De vastes centrales européennes

Mais à côté de ces négociations régionales ou nationales, une part non négligeable des produits de consommation - plutôt de l'épicerie - en Europe sont négociés au niveau européen au sein de vastes centrales d'achat. Une estimation du cabinet britannique Planet Retail évalue même à 650 milliards d'euros les parts de marchés des quatre plus grosses centrales européennes en 2015!

Calculer les parts de marché précises de chacun est compliqué par le fait que les mêmes distributeurs peuvent se retrouver dans deux centrales différentes selon les produits. Pour se faire une autre idée de la concentration du marché: un rapport du BASIC réalisé pour les membres de la campagne Le Juste Fruit ! et cité dans un document par l'ONG Peuples Solidaires-ActionAid France avance que les 10 premiers distributeurs européens se partagent la moitié des ventes de produits de consommation. (L'association dénonçait dans son document  l'effet des relations délétères dans les filières agroalimentaires sur les producteurs de bananes).

Anticipations françaises

La plus importante des centrales européenne est EMD (European Merketing Distribution). Créée en 1989, elle compte notamment dans ses rangs le groupe français Casino.

Les autres centrales importantes se nomment :

  • Alidis, avec le belge Colruyt par exemple.
  • AMS, (avec le groupe néerlandais Ahold, le portuguais Jeronimo Martins ou le suisse Migros)
  • Coopernic (E.Leclerc, le groupe allemand Rewe, Coop Italie, le belge Delhaize).

Le mariage en cours entre Delhaize et Ahold pourrait modifier la carte si le premier rejoint AMS. A cela s'ajoute des alliances transfrontalières, comme entre Casino et le groupe espagnol Dia.

>> Casino-DIA, alliance d'un nouveau genre dans la grande distribution

Pour Derya Güvenc Yildiz, spécialiste des groupements d'achat au sein de Planet Retail, les groupes français auraient même joué un rôle de catalyseur dans les rapprochements entre enseignes ces deux dernières années:

"Les principaux distributeurs ont anticipé des réformes en France, notamment la loi Macron, les législations sur la concurrence, le contrôle des concentrations, le droit des consommateurs, les  ouvertures dominicales des magasins."

Leurs choix auraient catalysé des rapprochements observables à une échelle bien plus large.

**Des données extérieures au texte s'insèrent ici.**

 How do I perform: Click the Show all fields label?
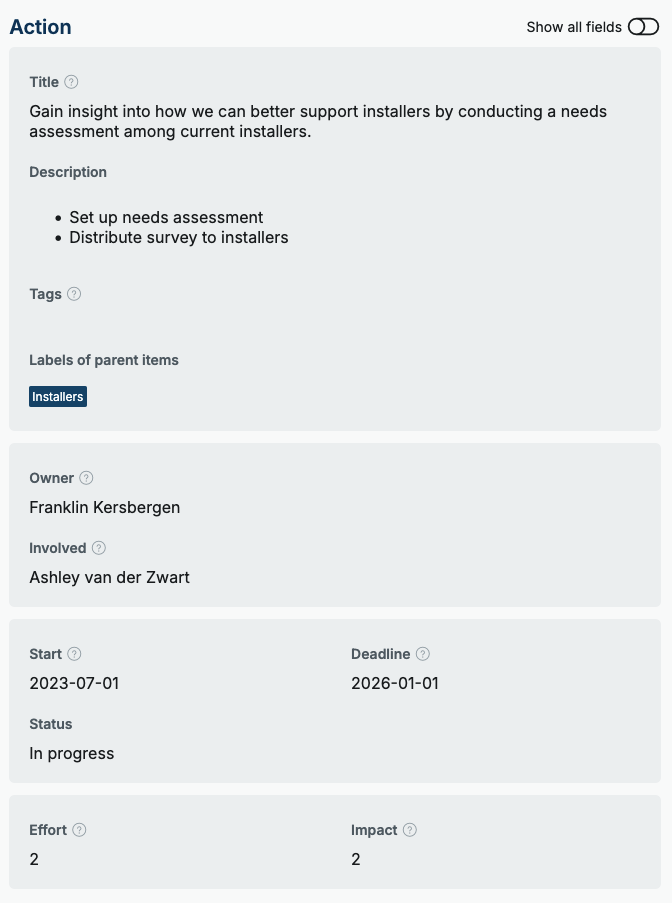[x=574, y=27]
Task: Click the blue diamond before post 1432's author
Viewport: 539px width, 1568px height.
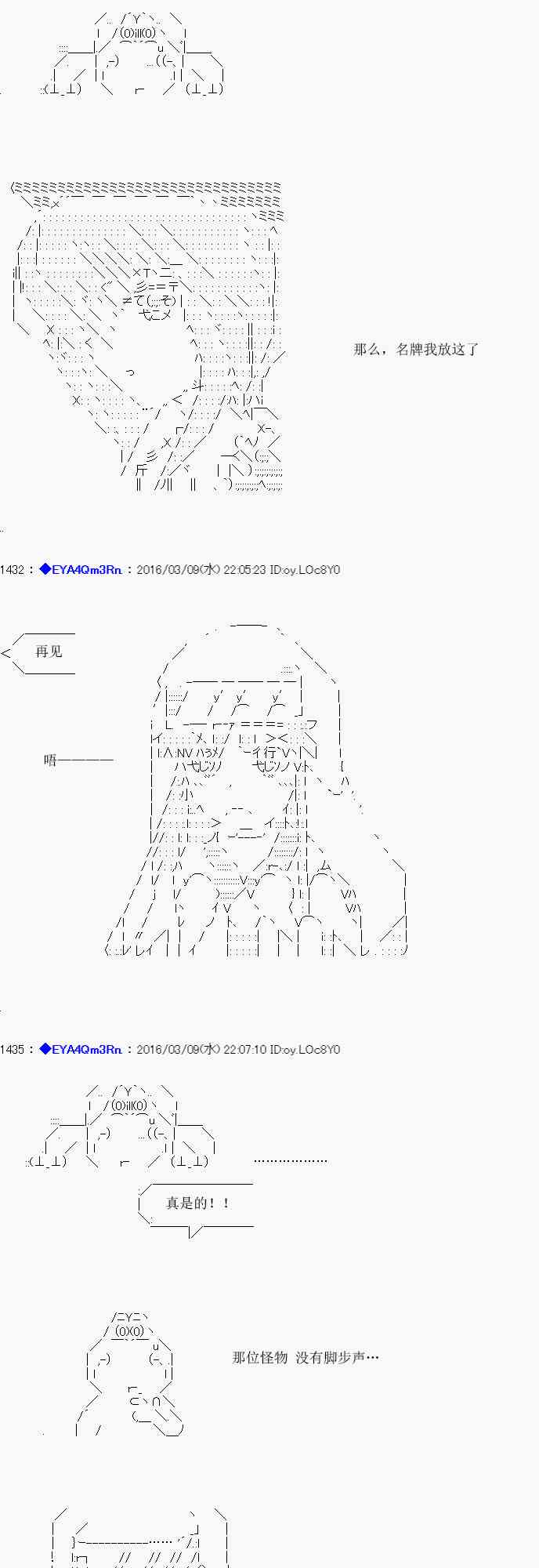Action: 45,570
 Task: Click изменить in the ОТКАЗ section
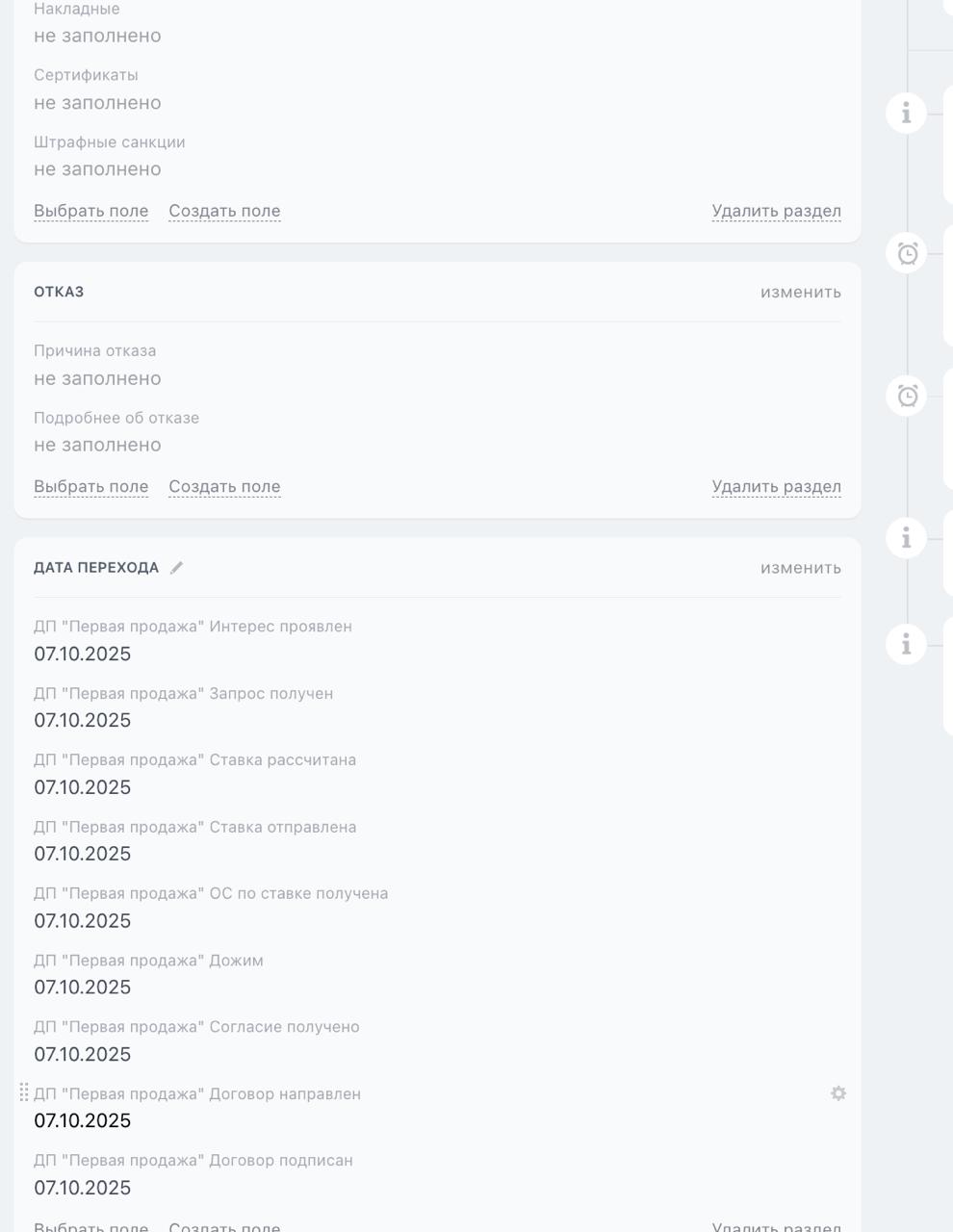tap(800, 292)

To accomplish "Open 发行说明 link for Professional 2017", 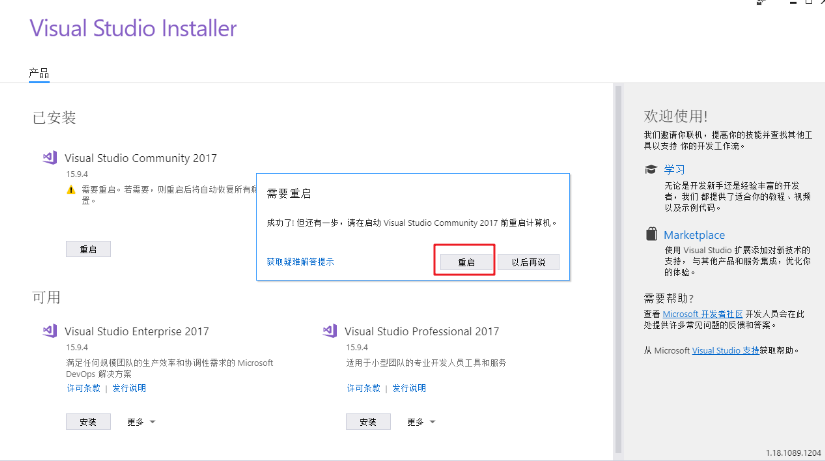I will [x=409, y=388].
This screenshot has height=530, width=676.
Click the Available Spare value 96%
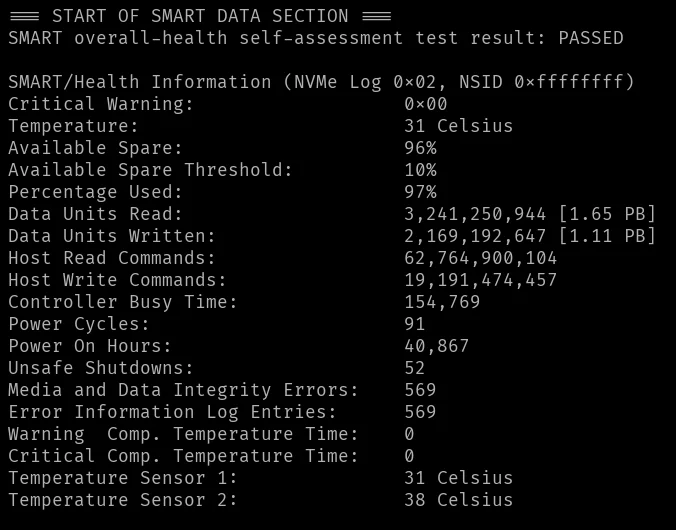coord(420,148)
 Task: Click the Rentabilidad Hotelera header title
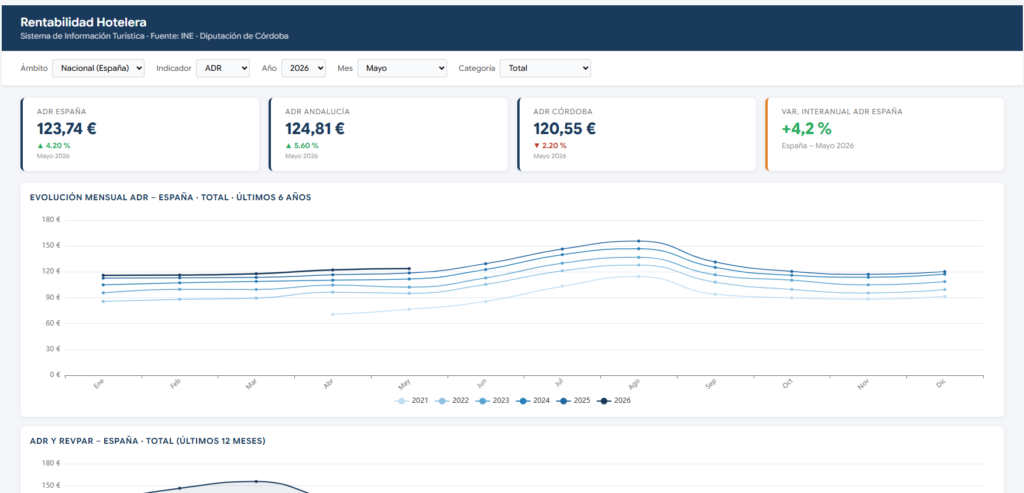(84, 22)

Des conditions "encore plus dures" ailleurs

Mais la dureté des rapports entre distributeurs et fournisseurs serait encore plus forte ailleurs.  "Les conditions de négociations se durcissent, pas seulement en France, mais dans toute l'Europe", estime-t-elle, citant en particulier l'Allemagne où "les négociations sont même plus dures qu'en France". Là, ce sont les taux de marge qui sont en jeu. Notamment en raison du poids grandissant du "Hard Discount" avec les enseignes Aldi et Lidl en fer de lance. Plus de 1.000 points de ventes des deux enseignes y ont ouverts entre 2004 et 2014 évalue un autre cabinet spécialisé, Oliver Wyman.

Sous l'impulsion d'une nouvelle concurrence en ligne, les achats groupés qui visent à réaliser des économies d'échelles tendent à se renforcer.